BEGIN PROVIDED RECORDS

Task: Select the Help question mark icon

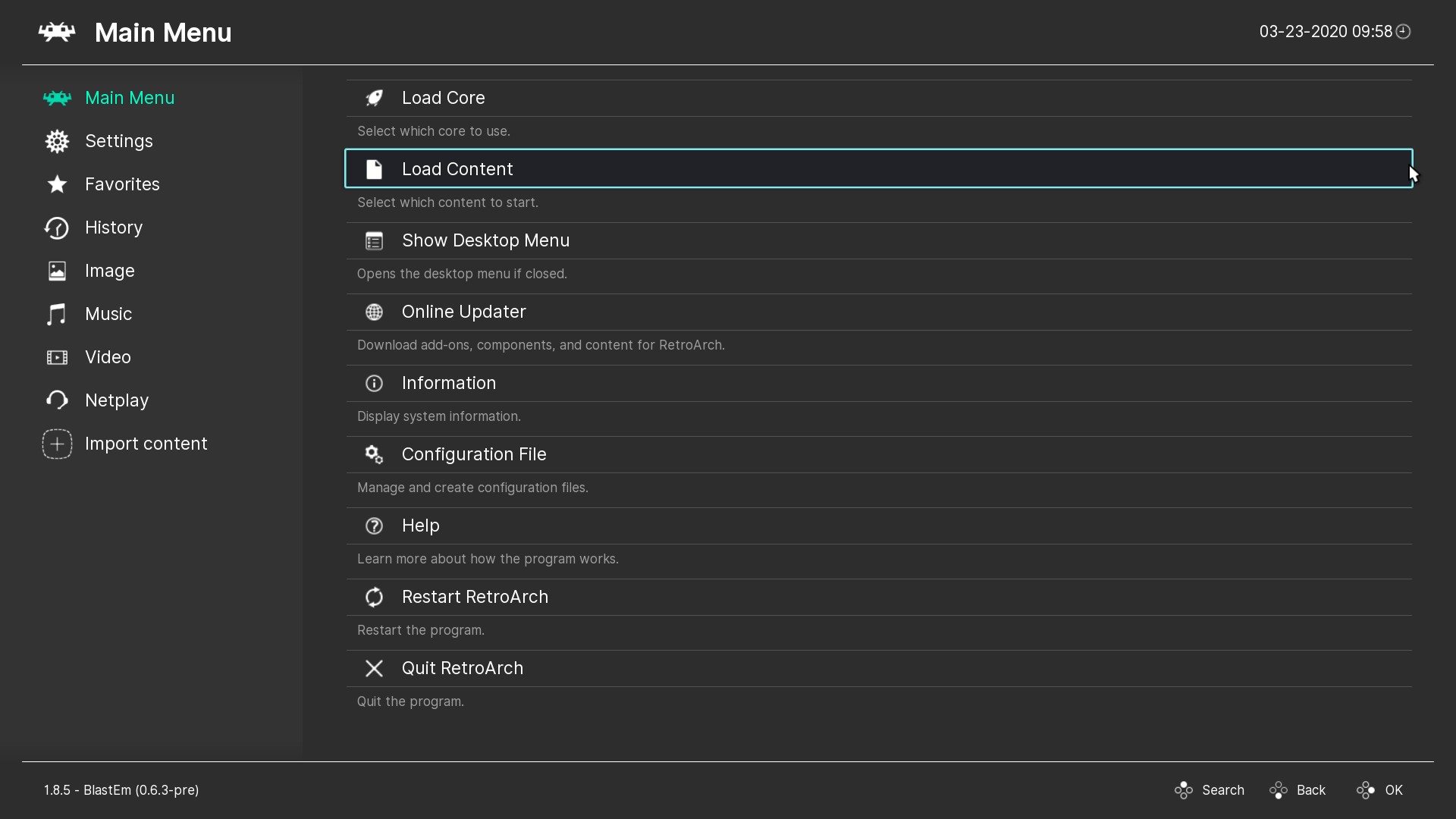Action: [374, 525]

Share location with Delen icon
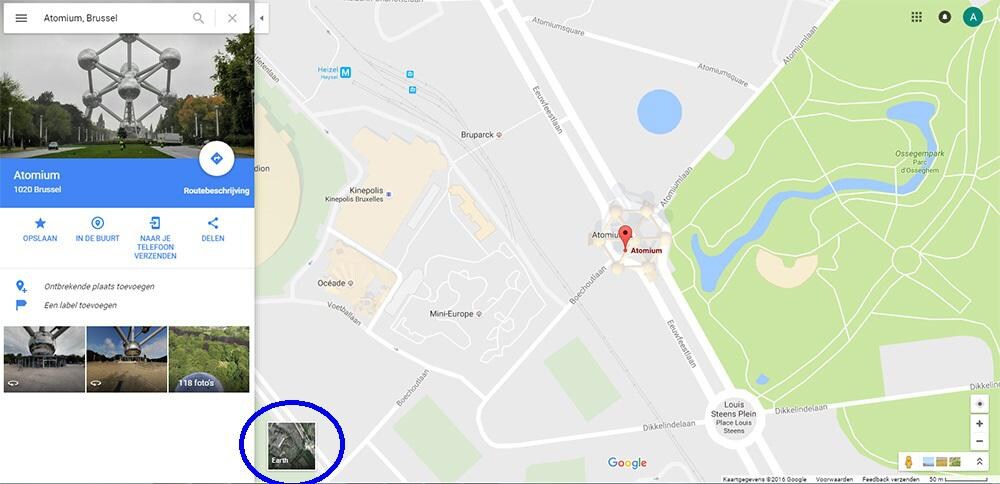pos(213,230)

END PROVIDED RECORDS
BEGIN PROVIDED RECORDS

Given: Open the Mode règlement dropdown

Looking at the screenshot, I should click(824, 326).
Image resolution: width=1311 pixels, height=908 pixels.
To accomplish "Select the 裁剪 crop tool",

END PROVIDED RECORDS
BEGIN PROVIDED RECORDS

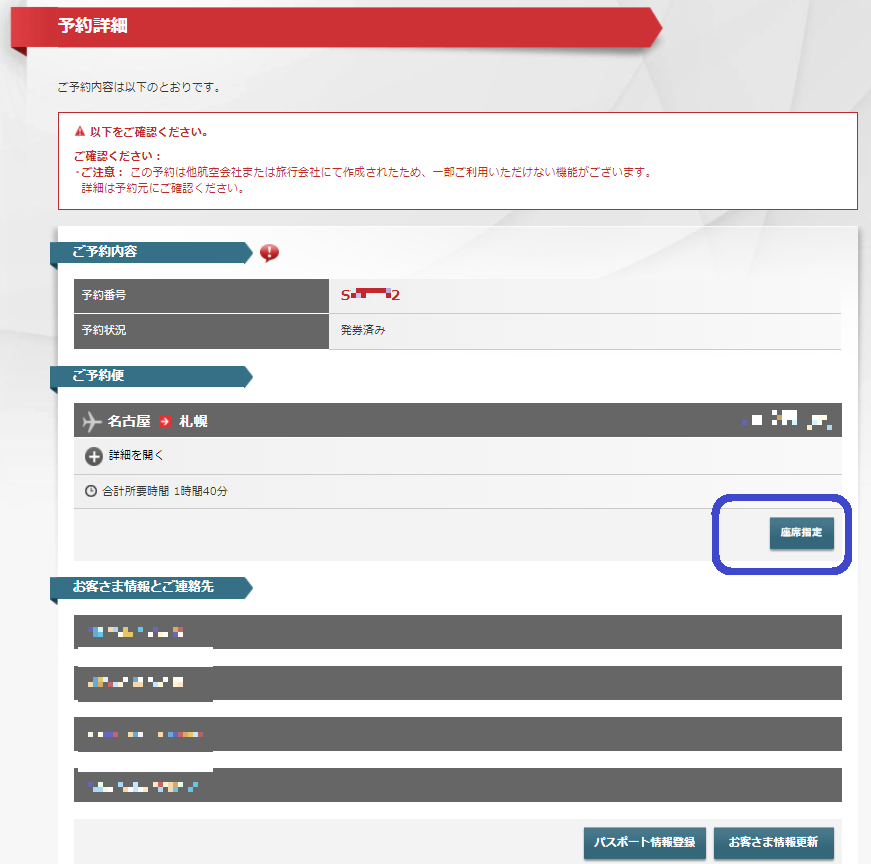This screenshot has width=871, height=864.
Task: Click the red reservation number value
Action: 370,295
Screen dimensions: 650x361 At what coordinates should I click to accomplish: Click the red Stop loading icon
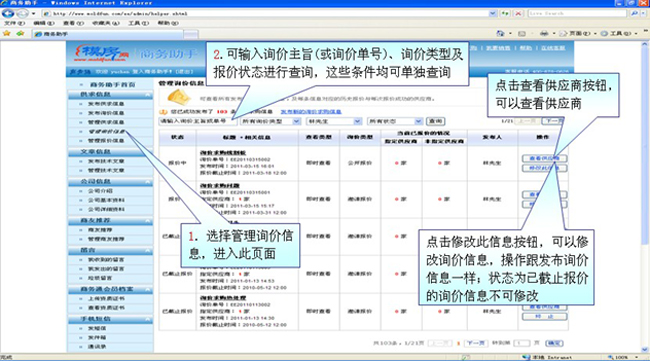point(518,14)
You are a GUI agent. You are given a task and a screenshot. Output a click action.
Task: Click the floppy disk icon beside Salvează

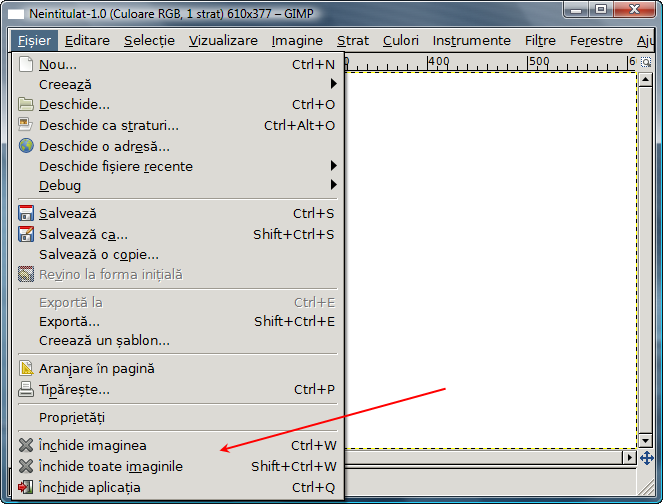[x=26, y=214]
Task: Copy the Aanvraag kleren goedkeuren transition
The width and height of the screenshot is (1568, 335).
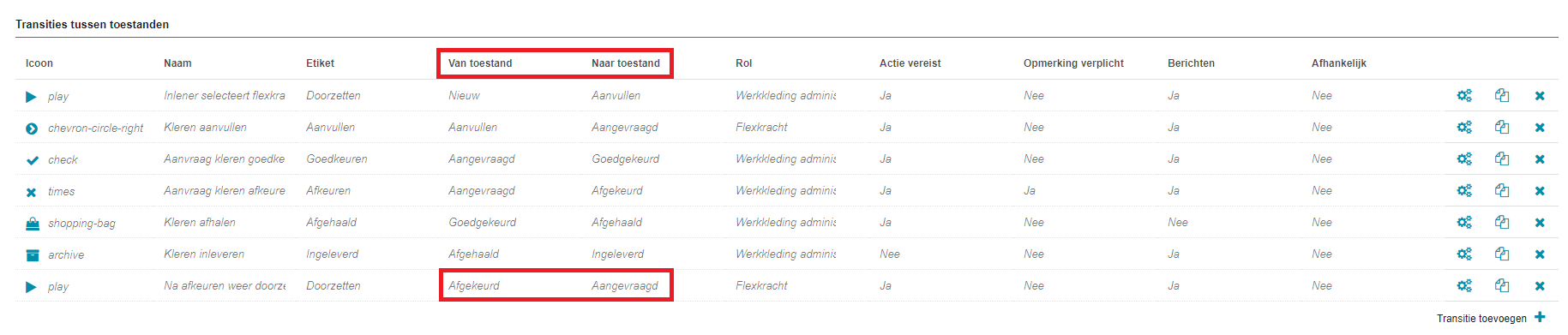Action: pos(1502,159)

END PROVIDED RECORDS

WHAT IS BEING ASKED:
Your answer should consist only of the lines above between the line holding "Image resolution: width=1311" and the line holding "the 裁剪 crop", inclusive, each transcribed exactly.

FINISHED EXERCISE:
Image resolution: width=1311 pixels, height=908 pixels.
To accomplish "Select the 裁剪 crop tool",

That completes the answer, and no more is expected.